From Rest of What I Know

In Blog/2025-12-01/Grounding Your Agent I talked about how grounding your agent allows it to make better decisions. This is akin to the approach you would take if you were to debug code.

The core device in debugging is the structure of the discovery loop. To reproduce the issue, we go through a loop that looks like:

  1. Enter loop
  2. If condition true, reduce example
  3. Else terminate

The end of this provides a Minimal Reproducible Example (MRE) that you can then use to perform your debugging loop. In the classic case of a regression is the bisection loop on your codebase using the MRE to ground your search.

Using LLMs to retrieve data from their memory will succeed in many cases, it's true. But that's a seductive (and false) god. The majority of an LLM's knowledge is there as a substrate for its intelligence and ability to reason. Much of it can be retrieved, but between the knowledge cutoffs and the fact that they imperfectly recall things, a better use of the LLM is to use them as reasoning agents without knowledge.

I suspect this is the primary reason for the high variance between different people's experiences with LLMs. Some, like me, use them both in attended and unattended mode to write code. Others write them only with high attention, and still others find that they generate code that's useless to them.

In my experience, all the people I know who talk about using LLMs successfully in semi-attended modes use them after they have transformed the problem into a checkable. LLMs are pretty good with working with a yes/no answer. The primary response from my mesh checker script was just an affirmative or negative on whether the generated mesh was an appropriate solid without self-intersections. That was sufficient for the LLM to iterate on things.

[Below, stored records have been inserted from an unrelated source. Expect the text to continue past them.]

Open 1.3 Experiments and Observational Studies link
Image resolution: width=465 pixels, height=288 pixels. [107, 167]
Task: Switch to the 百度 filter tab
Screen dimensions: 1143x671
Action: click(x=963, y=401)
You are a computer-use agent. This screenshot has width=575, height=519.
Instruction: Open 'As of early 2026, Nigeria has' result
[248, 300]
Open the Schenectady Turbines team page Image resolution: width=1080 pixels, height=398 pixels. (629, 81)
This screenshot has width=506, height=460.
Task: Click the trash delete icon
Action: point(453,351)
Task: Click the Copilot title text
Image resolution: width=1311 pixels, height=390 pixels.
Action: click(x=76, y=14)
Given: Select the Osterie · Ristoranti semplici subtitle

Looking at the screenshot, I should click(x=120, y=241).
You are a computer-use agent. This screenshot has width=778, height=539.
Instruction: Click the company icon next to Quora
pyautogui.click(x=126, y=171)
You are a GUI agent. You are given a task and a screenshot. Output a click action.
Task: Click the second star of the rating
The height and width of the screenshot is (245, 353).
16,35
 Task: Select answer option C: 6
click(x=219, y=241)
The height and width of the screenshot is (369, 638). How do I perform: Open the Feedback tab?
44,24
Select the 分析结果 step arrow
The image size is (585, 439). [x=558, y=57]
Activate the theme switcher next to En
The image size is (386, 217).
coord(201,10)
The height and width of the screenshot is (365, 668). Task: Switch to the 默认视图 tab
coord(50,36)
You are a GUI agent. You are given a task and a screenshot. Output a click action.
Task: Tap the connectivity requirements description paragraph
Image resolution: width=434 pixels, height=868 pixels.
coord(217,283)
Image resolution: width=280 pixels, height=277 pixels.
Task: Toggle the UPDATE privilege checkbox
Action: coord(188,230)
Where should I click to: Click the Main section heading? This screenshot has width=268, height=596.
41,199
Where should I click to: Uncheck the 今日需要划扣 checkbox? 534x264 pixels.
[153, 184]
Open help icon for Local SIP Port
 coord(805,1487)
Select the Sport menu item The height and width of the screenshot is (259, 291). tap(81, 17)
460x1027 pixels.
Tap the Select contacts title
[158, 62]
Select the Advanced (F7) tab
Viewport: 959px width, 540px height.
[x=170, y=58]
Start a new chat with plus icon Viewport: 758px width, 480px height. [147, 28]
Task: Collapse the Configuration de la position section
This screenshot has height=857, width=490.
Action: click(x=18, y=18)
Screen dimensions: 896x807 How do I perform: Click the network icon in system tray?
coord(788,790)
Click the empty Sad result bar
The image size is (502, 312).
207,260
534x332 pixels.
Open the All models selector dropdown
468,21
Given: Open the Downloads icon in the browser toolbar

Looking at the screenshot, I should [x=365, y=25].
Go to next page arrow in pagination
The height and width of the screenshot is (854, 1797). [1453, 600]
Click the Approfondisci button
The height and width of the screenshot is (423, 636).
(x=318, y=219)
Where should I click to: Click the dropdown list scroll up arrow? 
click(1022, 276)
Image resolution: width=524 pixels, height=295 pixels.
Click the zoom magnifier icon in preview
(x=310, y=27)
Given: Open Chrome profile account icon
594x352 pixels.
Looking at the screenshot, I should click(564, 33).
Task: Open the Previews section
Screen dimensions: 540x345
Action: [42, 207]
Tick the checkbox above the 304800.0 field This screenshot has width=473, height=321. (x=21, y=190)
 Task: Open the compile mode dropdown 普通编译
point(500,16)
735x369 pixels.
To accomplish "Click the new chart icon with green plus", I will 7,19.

In fact, it is not whether or not the problem is tractable that matters so much as whether the problem is a checkable. Certainly, in the extreme, no LLM is going to quickly solve your TSP faster or better with just a "Is this the fastest?" check, but there are a large class of problems where you can easily check at the end whether or not the solution is any good. LLMs are great at this.

And particularly, if the problem is a checkable, you can often write a program that verifies a solution, then use the LLM in a loop to generate solutions based on that feedback.